Avec nos envoyés spéciaux à Abidjan, Alexandra Brangeon et Laurent Correau

Tout le pays est suspendu à l’annonce des résultats, et à la stratégie de l’opposition. Pendant ce temps, c’est la guerre des communiqués, un véritable bras de fer politique.

Samedi soir, le directeur exécutif du RHDP, Adama Bictogo a « félicité les Ivoiriens pour s’être déplacés massivement ». Le parti au pouvoir estime que l’opposition a échoué dans son appel au boycott, ajoutant que les incidents qui ont été enregistrés à travers le pays n’ont touché qu’une cinquantaine de bureaux de vote sur plus de 22 000.

Pour l’opposition, le boycott auquel elle avait appelé est au contraire une victoire. « À l’est et à l’ouest du pays, 90% des bureaux de vote ont été fermés », affirmait samedi soir Pascal Affi N’Guessan. Pour l’un des leaders de l’opposition, les Ivoiriens ont « refusé de s’associer à cette mascarade d’élection ».

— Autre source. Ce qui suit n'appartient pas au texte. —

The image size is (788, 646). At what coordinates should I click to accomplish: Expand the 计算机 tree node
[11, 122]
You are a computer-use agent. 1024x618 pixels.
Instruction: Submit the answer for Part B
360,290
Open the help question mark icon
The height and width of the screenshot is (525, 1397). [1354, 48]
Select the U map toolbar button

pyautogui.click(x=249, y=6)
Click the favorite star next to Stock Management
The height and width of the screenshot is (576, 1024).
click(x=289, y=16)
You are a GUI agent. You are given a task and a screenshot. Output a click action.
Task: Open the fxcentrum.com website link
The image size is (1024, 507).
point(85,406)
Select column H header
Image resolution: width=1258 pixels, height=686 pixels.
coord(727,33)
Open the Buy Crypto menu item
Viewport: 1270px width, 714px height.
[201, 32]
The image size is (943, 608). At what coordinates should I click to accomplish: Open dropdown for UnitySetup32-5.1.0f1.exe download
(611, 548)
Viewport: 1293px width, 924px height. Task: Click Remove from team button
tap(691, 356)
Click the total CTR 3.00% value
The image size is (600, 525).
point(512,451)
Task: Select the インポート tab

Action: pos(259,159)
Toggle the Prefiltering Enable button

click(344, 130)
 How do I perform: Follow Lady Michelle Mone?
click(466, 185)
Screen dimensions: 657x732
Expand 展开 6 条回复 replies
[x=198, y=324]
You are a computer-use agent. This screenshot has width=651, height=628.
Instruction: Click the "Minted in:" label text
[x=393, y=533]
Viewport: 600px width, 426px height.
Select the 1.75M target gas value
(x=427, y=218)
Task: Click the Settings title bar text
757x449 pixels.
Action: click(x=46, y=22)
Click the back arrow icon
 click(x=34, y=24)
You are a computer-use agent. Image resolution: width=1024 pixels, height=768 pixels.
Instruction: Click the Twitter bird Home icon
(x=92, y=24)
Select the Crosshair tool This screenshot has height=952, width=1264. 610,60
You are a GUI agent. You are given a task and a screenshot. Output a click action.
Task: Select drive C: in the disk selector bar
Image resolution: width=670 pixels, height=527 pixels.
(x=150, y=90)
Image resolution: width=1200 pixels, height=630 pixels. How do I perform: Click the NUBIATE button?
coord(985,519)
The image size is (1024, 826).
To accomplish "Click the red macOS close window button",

La question maintenant est de savoir quelle sera la stratégie de l’opposition. Une déclaration de la coalition de l’opposition est attendue ce dimanche en début d’après-midi. D’ores et déjà, sur son compte Twitter, Guillaume Soro a indiqué qu’il ne reconnaissait plus Alassane Ouattara comme président de la République, tandis que Simone Gbagbo a publié un communiqué dans lequel elle appelle à la « mise en place d’un gouvernement de transition ». Un gouvernement qui selon elle « aura pour missions principales de jeter les bases d’une vraie réconciliation nationale et de créer, dans les meilleurs délais, les conditions d’une élection présidentielle, démocratique et apaisée ».

Des morts dans les violences de samedi

En tout cas, les deux camps, autorités et opposition, s’accordent à dire qu’il y a eu des incidents et des morts, mais ils sont en désaccord sur l’ampleur de ces violences. Il y a en tout cas eu des zones où des barricades ont été posées, d’autres où des bureaux de vote ont été détruits. Des endroits où le vote a été perturbé comme à Bonoua, à une soixantaine de kilomètres à l’est d’Abidjan, ou comme au quartier Blockhauss dans la capitale économique.

Le nombre exact de victimes reste à être confirmé de source indépendante. À Tiébissou, dans le centre du pays, selon le maire de la ville Germain Ndri, quatre personnes sont décédées et 27 ont été gravement blessées lors d’affrontements dans un bureau de vote samedi matin. Le maire ajoute que la situation est calme ce dimanche matin. Les marchés et les boutiques de la ville sont fermés.